The dataset has 49 feature variables and 1 target variable (i.e. the ‘growthbucket’ variable). There is a total of 486 samples in the dataset. 92.81% of the samples belong to the “0”, or “No_Recession” class. And, 7.82% of the samples belong to the “1” or “Recession” class. In short, the dataset has a class imbalance. It is useful for learning techniques for dealing with class imbalance like Cost-Sensitive Classification, Oversampling and Undersampling. For descriptions of the variables, see the attached file named: VariableDefinitions.csv
Years Covered: 2000 to 2017.
Countries Covered: 27 African Countries Including: Morocco, South Africa, Tanzania, Rwanda, Eswatini, Togo, Burkina Faso, Angola, Tunisia, Nigeria, Kenya, Burundi, Benin, Namibia, Central African Republic, Sudan, Gabon, Niger, Sierra Leone, Lesotho, Mauritania, Senegal, Mauritius, Botswana, Cameroon, Zimbabwe and Mozambique.

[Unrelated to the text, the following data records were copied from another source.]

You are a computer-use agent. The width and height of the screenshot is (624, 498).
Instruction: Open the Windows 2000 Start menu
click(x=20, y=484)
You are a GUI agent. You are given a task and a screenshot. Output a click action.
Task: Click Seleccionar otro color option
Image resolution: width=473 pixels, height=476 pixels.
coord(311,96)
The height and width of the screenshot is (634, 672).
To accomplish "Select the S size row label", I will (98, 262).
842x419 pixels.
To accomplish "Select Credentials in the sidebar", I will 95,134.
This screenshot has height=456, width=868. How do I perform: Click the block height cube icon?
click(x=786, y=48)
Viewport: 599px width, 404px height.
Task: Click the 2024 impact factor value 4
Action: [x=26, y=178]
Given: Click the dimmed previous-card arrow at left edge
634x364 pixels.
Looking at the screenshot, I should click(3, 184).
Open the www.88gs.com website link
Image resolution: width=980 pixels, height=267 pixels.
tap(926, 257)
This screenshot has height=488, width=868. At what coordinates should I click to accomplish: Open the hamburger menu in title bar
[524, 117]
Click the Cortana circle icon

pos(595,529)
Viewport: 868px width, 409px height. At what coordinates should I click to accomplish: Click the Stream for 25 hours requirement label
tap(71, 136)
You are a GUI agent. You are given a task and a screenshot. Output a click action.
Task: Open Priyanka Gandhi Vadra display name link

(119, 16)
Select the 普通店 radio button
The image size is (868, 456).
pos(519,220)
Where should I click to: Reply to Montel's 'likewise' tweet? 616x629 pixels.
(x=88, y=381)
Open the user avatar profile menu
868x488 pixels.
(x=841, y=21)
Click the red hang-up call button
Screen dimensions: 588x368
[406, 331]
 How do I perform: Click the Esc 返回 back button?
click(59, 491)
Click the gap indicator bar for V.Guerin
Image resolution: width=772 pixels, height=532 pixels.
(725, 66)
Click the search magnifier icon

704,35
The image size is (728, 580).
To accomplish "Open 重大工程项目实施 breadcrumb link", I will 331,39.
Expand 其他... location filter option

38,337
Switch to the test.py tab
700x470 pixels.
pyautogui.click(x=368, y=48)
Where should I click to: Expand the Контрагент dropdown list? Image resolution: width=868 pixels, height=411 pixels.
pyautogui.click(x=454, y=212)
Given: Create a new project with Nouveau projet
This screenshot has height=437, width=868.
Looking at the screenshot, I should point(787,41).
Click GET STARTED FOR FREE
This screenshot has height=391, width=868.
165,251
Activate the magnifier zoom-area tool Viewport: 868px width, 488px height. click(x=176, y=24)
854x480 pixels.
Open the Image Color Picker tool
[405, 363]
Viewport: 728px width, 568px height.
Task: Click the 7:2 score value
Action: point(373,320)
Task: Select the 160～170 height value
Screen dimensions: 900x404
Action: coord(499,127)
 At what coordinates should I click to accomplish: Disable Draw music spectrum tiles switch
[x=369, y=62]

University of Groningen: Feenstra, Robert C., Robert Inklaar and Marcel P. Timmer (2015), "The Next Generation of the Penn World Table" American Economic Review, 105(10), 3150-3182, available for download at www.ggdc.net/pwt
Bank of Canada: Bank of Canada (2019). Commodity Price Index. [online] Bankofcanada.ca. Available at: https://www.bankofcanada.ca/rates/price-indexes/bcpi/ [Accessed 28 June 2019].
World Bank: World Bank (2019). GDP Growth (Annual %). [online] databank.worldbank.org. Available at: http://api.worldbank.org/v2/en/indicator/NY.GDP.MKTP.KD.ZG?downloadformat=excel [Accessed 27 June 2019].
A question: "What factors contribute most to, or are most indicative of, recessions in Africa?"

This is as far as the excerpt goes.